◆ To do
Go through the records below and report each line with "from" in it.
*** Opening of Available records ***
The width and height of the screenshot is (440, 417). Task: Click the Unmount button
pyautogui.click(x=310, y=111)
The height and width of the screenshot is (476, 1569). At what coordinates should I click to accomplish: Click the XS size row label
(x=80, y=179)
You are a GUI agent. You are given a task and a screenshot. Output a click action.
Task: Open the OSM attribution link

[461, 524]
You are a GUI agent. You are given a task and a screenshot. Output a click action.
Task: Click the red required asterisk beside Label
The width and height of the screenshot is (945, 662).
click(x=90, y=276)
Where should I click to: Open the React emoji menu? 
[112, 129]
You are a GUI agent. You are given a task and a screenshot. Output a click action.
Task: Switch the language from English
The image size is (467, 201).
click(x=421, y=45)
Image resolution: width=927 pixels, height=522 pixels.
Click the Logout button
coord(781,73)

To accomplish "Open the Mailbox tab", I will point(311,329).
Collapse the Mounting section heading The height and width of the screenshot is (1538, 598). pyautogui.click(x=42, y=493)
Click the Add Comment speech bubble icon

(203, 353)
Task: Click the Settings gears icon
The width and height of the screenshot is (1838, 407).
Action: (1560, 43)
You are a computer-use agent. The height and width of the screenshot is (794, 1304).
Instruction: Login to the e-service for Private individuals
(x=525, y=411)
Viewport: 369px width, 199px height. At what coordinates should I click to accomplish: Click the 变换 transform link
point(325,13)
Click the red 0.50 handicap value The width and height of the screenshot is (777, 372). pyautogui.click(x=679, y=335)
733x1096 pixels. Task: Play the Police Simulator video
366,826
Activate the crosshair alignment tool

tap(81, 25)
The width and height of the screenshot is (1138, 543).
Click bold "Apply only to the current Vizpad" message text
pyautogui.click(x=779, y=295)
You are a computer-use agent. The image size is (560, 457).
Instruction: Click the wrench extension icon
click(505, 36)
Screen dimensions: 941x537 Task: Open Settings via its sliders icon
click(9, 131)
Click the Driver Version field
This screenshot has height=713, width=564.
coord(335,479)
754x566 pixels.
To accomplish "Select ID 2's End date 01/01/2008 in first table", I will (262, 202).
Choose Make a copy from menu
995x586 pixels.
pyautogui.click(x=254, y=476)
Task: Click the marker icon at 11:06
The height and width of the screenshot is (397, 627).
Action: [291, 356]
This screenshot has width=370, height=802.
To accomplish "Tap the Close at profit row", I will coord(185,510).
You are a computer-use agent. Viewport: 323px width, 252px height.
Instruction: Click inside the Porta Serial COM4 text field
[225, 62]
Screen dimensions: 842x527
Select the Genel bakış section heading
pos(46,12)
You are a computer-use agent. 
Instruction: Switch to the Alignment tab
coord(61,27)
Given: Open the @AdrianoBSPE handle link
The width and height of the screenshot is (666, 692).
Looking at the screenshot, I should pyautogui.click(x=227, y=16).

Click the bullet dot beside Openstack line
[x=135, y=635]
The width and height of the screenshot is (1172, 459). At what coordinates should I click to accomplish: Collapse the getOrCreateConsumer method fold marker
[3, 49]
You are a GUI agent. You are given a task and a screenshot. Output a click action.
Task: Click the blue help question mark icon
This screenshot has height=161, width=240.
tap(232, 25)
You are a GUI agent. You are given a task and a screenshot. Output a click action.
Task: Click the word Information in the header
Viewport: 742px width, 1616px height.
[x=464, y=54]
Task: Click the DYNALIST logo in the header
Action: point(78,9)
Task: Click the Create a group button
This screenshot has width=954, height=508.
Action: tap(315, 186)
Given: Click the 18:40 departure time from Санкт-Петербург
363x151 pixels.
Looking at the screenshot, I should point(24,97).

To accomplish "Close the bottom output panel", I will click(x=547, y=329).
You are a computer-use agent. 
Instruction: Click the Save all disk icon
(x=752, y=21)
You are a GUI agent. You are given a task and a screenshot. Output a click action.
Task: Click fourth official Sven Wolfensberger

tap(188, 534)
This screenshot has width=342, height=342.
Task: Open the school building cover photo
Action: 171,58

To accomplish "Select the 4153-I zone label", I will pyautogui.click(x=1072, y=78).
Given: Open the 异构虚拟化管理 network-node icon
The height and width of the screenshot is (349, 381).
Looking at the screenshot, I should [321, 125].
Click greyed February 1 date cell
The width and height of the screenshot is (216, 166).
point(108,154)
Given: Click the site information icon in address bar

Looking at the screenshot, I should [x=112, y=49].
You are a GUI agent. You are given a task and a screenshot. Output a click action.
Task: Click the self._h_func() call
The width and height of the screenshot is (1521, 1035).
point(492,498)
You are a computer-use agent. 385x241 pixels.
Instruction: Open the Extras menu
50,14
*** Close of Available records ***
◆ Problem solution
Task: Switch the language from English
Choose Make a copy from menu
Given: Click the 18:40 departure time from Санкт-Петербург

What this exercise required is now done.